La Corte di assise di Ravenna ha accolto la richiesta di sequestro conservativo avanzata dalla figlia di Ilenia Fabbri, la 46enne uccisa nella sua casa di Faenza il 6 febbraio, nei confronti dei due imputati per l’omicidio: l’ex marito e padre della ragazza, Claudio Nanni, 54 anni e il 53enne Pierluigi Barbieri alias lo Zingaro, considerati dalla Procura mandante e esecutore materiale.
Nella seconda udienza del processo i giudici hanno dunque incaricato la Guardia di Finanza di identificare i beni da sottoporre a vincolo: Arianna, la figlia della vittima costituita parte civile, aveva lamentato un danno da due milioni di euro.
Sull’istanza di perizia psichiatrica da parte della difesa di Barbieri, reo confesso, si deciderà invece alla fine dell’istruttoria.

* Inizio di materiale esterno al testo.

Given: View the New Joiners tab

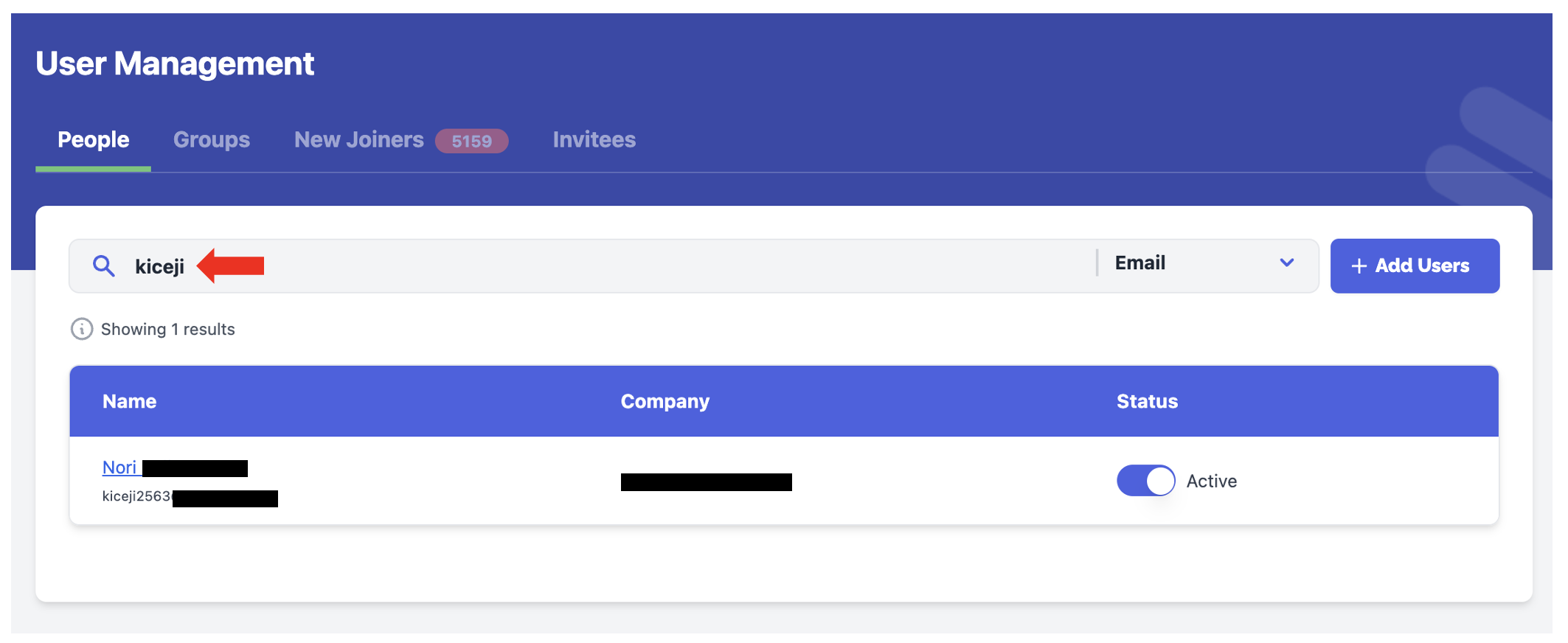Looking at the screenshot, I should click(359, 139).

Come testimoni sono stati sentiti il dirigente della squadra mobile di Ravenna Claudio Cagnini, i poliziotti delle volanti intervenuti sul luogo del delitto e due vicini di casa di Ilenia. Il 29 ottobre, nella prossima udienza, verranno sentite la figlia di Ilenia e l’amica che era in casa, al momento dell’omicidio.